Extrait:
>>>

Le tannage des peaux et son évolution
par Pierre Robert CLAVÉ
J’ai un très grand plaisir à évoquer, bien que très brièvement, la mémoire de la tannerie. C’est, en effet, explicitement aborder celle d’une industrie française qui fut très florissante et parallèlement désigner un homme parmi certainement bien d’autres femmes et hommes déterminés, connus ou inconnus, agissant dans un esprit de progrès, par leurs avancées industrielles, économiques, réellement sociales et dans l’intérêt général…
En préambule, il est souhaitable de connaître l’origine de l’évolution du traitement des peaux, à partir du simple et primaire mode de conservation, jusqu’à son industrialisation contemporaine.
L’observation de la nature a été vitale. Des observations de voyageurs, des opportunités de la vie puis des compétences de scientifiques, chimistes et industriels, ont permis cette évolution.

<<<

Défi A:
Mets sous forme de liste numérotée les enregistrements, de la ligne avec "Open the 29th" à la ligne avec "click(x=524, y=60)", ces deux lignes comprises, sans garder les lignes vides.
L'extrait et les enregistrements n'ont rien à voir entre eux.

Lignes de données:

>>>

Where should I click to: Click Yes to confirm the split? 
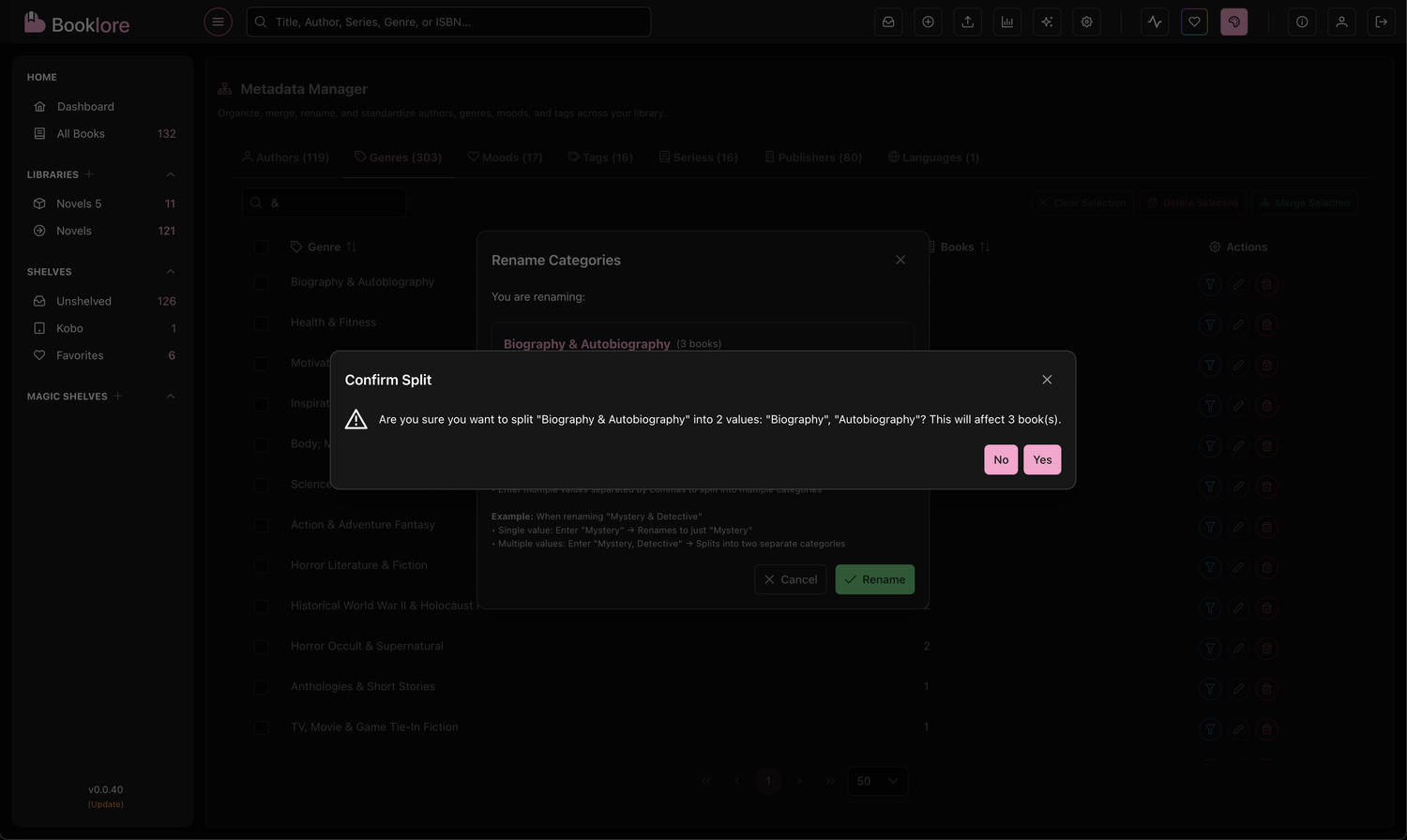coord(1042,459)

<<<
>>>

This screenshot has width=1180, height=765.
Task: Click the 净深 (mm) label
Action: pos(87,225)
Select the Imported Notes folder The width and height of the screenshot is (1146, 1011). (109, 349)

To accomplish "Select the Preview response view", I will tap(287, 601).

<<<
>>>

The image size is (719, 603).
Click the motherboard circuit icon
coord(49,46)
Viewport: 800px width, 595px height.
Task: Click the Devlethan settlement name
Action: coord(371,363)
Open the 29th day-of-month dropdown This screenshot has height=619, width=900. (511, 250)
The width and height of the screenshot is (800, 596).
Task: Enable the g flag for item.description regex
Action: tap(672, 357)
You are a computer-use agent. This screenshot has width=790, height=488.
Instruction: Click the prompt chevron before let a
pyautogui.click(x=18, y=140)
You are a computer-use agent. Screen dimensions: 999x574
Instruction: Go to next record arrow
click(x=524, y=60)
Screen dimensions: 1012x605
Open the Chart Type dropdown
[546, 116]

<<<

Défi B:
Recopie l'extrait sur le tannage de "Le tannage des" à "permis cette évolution.", en changeant "voyageurs" par "explorateurs".

Bon résultat A:
1. Open the 29th day-of-month dropdown This screenshot has height=619, width=900. (511, 250)
2. The width and height of the screenshot is (800, 596).
3. Task: Enable the g flag for item.description regex
4. Action: tap(672, 357)
5. You are a computer-use agent. This screenshot has width=790, height=488.
6. Instruction: Click the prompt chevron before let a
7. pyautogui.click(x=18, y=140)
8. You are a computer-use agent. Screen dimensions: 999x574
9. Instruction: Go to next record arrow
10. click(x=524, y=60)

Bon résultat B:
Le tannage des peaux et son évolution
par Pierre Robert CLAVÉ
J’ai un très grand plaisir à évoquer, bien que très brièvement, la mémoire de la tannerie. C’est, en effet, explicitement aborder celle d’une industrie française qui fut très florissante et parallèlement désigner un homme parmi certainement bien d’autres femmes et hommes déterminés, connus ou inconnus, agissant dans un esprit de progrès, par leurs avancées industrielles, économiques, réellement sociales et dans l’intérêt général…
En préambule, il est souhaitable de connaître l’origine de l’évolution du traitement des peaux, à partir du simple et primaire mode de conservation, jusqu’à son industrialisation contemporaine.
L’observation de la nature a été vitale. Des observations de explorateurs, des opportunités de la vie puis des compétences de scientifiques, chimistes et industriels, ont permis cette évolution.